Problem: Consider the real function of two variables given by
\[
u(x,y) = e^{2x} \left[ \sin 3x \cos 2y \cosh 3y- \cos 3x \sin 2y \sinh 3y \right].
\]
Let $v(x,y)$ be the harmonic conjugate of $fu(x,y)$ such that $v(0,0) = 2$. Let $z = x + \iota y$ and $f(z) = u(x,y) + \iota v(x,y)$, then the value of $4 + 2\iota f(\iota \pi )$ is
- $e^{3\pi } + e^{-3\pi }$
- $e^{3\pi } - e^{-3\pi }$
- $-e^{3\pi } + e^{-3\pi }$
- $-e^{3\pi } - e^{-3\pi }$
Solution: We will use
Milne-Thomson method for finding a holomorphic function to find the corresponding holomorphic function. We can do it by using the Cauchy-Riemann equations, but it will be too tedious. Let us give a brief overview of this method.
-
Problem 1:
Both \( u(x, y) \) and \( v(x, y) \) are given. Determine \( f(z) \).
Solution:
\( f(z) = u(z, 0) + i v(z, 0) \).
-
Problem 2:
Only \( u(x, y) \) is known, \( v(x, y) \) is not provided, and \( f(x + i0) \) is real. Determine \( f(z) \).
Solution:
\( f(z) = u(z, 0) \).
-
Problem 3:
\( u(x, y) \) is available, but \( v(x, y) \) is unknown. Find \( f(z) \).
Solution:
\( f(z) = u(z, 0) - i \int u_y(z, 0) \, \mathrm{d} z \), where \( u_y(x, y) \) denotes the partial derivative of \( u(x, y) \) with respect to \( y \).
-
Problem 4:
\( u(x, y) \) is not given, but \( v(x, y) \) is known. Find \( f(z) \).
Solution:
\( f(z) = \int v_x(z, 0) \, \mathrm{d} z + i v(z, 0) \), where \( v_x(x, y) \) represents the partial derivative of \( v(x, y) \) with respect to \( x \).
Here we are in the third category.

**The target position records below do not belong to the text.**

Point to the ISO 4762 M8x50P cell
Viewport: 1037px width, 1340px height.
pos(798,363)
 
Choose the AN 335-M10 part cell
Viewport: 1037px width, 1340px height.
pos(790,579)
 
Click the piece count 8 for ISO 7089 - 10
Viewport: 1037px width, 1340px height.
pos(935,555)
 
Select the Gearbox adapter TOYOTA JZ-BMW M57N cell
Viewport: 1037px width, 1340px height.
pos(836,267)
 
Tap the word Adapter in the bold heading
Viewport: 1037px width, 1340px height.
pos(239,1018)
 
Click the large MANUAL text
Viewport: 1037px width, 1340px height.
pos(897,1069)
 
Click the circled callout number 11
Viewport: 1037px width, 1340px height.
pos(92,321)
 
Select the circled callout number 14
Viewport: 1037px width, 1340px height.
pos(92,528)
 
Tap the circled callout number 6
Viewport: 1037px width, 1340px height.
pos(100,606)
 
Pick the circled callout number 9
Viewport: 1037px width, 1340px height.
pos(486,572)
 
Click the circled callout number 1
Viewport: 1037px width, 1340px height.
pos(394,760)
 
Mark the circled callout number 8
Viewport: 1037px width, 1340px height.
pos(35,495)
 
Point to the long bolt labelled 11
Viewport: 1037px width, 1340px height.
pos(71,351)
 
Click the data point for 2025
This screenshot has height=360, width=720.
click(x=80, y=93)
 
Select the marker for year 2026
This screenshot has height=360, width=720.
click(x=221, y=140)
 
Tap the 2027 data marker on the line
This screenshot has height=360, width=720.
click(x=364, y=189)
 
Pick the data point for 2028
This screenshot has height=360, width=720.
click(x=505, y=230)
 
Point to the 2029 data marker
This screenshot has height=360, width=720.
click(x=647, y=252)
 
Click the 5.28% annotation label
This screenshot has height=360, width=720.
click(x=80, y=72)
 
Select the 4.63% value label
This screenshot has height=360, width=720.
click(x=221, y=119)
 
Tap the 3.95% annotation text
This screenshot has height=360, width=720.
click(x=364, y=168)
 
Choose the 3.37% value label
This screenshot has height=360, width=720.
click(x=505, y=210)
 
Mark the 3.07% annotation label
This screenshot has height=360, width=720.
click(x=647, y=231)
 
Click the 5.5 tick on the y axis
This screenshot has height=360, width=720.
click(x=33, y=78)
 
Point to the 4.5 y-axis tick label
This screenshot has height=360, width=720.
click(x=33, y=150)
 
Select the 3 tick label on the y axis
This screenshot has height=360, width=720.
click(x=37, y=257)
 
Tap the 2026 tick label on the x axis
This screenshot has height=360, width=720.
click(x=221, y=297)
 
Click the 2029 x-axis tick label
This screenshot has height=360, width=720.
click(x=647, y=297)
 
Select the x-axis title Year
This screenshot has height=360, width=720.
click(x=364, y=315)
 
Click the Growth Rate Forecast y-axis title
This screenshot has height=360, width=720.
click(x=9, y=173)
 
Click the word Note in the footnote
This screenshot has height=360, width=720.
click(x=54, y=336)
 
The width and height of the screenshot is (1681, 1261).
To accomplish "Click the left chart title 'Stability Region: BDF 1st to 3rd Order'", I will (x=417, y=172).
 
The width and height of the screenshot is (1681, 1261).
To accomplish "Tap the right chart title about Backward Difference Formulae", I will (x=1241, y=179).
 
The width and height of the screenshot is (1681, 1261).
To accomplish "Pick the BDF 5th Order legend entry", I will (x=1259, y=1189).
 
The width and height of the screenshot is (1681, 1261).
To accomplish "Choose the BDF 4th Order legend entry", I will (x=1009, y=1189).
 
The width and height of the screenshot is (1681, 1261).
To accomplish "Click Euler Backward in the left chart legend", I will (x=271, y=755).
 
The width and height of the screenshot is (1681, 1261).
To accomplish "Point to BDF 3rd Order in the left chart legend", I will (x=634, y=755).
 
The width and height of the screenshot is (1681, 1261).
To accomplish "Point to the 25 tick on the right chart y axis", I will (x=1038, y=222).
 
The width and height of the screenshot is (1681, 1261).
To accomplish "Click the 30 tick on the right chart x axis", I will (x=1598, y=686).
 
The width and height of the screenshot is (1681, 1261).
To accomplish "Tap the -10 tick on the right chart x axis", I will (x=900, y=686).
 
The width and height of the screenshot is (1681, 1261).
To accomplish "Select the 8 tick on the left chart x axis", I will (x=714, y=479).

So, corresponding holomorphic function will be
\[
f(z) = u(z,0) - \iota \int u_y(z,0)\mathrm{d} z.
\]
Note that
\begin{align*}
u_y(x,y) & = e^{2x}\left[ -2\sin 3x \sin 2y \cosh 3y + 3\sin 3x \cos 2y \sinh 3y\right. \\
& \kern 1cm \left.-2\cos 3x\sin 2y \sinh 3y - 3 \cos 3x\sin 2y\cosh 3y\right].
\end{align*}
Thus,
\begin{align*}
f(z) & = e^{2z} \sin 3z - C,
\end{align*}
where $C$ is constant of integration that will be determined by the condition given. Since, $v(0,0) = 2$, we have
\begin{align*}
f(0) = u(0,0) + \iota v(0,0) & \implies -C = 0 + 2 \iota \\
& \implies C = -2\iota .
\end{align*}
Thus,
\[
f(z) = e^{2z}\sin 3z + 2\iota .
\]
Now, we need to determine the value of $4 + 2\iota f(\iota \pi )$. We have
\begin{align*}
f(\iota \pi ) & = e^{2\iota \pi } \sin (3\iota \pi ) + 2\iota \\
& = \frac{e^{(3\iota\pi )\iota} - e^{(-3\iota \pi )\iota}}{2\iota } + 2\iota \\
& = \frac{e^{-3\pi} - e^{3\pi }}{2\iota } + 2\iota .
\end{align*}
Thus,
\begin{align*}
4 + 2\iota f(\iota \pi ) & = 4 + 2\iota \left( \frac{e^{-3\pi} - e^{3\pi }}{2\iota } + 2\iota \right) = e^{-3\pi} - e^{3\pi }.
\end{align*}
Thus, the correct answer is option (C).